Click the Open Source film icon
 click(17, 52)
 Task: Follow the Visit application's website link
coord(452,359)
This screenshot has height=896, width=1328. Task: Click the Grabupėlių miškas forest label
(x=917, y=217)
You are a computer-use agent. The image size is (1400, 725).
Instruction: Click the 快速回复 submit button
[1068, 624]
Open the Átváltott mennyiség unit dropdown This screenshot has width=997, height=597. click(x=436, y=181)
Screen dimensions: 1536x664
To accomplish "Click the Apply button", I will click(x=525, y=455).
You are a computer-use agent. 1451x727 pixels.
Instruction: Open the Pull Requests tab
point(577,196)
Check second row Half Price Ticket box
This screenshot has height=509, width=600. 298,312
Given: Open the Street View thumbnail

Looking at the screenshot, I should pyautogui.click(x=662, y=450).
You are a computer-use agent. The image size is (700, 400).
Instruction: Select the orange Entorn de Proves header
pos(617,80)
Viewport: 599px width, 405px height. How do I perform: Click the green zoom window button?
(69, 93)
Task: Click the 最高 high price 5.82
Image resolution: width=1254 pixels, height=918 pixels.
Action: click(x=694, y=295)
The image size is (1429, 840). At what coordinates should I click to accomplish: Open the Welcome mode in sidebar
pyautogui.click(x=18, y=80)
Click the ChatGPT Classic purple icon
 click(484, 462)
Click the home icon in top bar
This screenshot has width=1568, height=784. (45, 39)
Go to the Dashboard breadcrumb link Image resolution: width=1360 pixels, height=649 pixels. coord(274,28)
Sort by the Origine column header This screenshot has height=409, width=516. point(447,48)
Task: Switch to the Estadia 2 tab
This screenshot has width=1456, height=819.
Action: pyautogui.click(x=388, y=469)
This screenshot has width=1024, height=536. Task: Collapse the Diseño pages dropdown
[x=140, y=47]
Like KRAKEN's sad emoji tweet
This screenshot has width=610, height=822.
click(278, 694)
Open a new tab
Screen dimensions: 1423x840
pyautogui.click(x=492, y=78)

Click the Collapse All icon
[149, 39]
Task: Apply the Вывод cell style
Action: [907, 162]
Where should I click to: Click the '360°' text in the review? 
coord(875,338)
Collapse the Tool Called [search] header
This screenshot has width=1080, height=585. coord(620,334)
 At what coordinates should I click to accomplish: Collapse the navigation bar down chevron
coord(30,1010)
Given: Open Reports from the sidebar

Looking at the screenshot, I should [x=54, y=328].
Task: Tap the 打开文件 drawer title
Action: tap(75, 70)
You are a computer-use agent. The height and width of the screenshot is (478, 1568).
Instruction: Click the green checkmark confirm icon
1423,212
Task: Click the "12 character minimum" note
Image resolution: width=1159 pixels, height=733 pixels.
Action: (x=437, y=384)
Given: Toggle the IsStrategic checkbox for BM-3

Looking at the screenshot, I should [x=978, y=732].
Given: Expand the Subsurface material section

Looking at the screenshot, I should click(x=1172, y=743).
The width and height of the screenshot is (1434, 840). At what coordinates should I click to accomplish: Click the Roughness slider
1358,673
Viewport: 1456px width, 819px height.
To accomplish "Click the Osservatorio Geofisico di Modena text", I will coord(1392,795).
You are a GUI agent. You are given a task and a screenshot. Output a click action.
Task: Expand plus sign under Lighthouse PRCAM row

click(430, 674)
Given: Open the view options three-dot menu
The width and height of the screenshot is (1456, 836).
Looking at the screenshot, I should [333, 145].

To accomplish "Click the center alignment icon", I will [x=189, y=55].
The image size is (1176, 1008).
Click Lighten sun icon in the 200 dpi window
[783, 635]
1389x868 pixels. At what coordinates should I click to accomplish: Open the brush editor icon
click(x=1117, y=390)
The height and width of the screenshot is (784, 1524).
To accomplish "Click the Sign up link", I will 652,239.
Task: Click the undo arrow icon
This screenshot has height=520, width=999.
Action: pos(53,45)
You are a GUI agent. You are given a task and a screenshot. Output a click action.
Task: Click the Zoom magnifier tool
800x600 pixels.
────
WHAT THIS TASK INVOLVES: Lay out the rows from the line containing "The width and height of the screenshot is (1434, 840)." down through the line containing "click(430, 674)" as a two-column CSV with the columns task and answer. Give one CSV line per row, putting each value in a quoted field and replacing any line breaks with spaces.

COMPLETE ANSWER:
task,answer
"The width and height of the screenshot is (1434, 840). At what coordinates should I click to accomplish: Click the Roughness slider","1358,673"
"Viewport: 1456px width, 819px height. To accomplish ""Click the Osservatorio Geofisico di Modena text"",","I will coord(1392,795)."
"You are a GUI agent. You are given a task and a screenshot. Output a click action. Task: Expand plus sign under Lighthouse PRCAM row","click(430, 674)"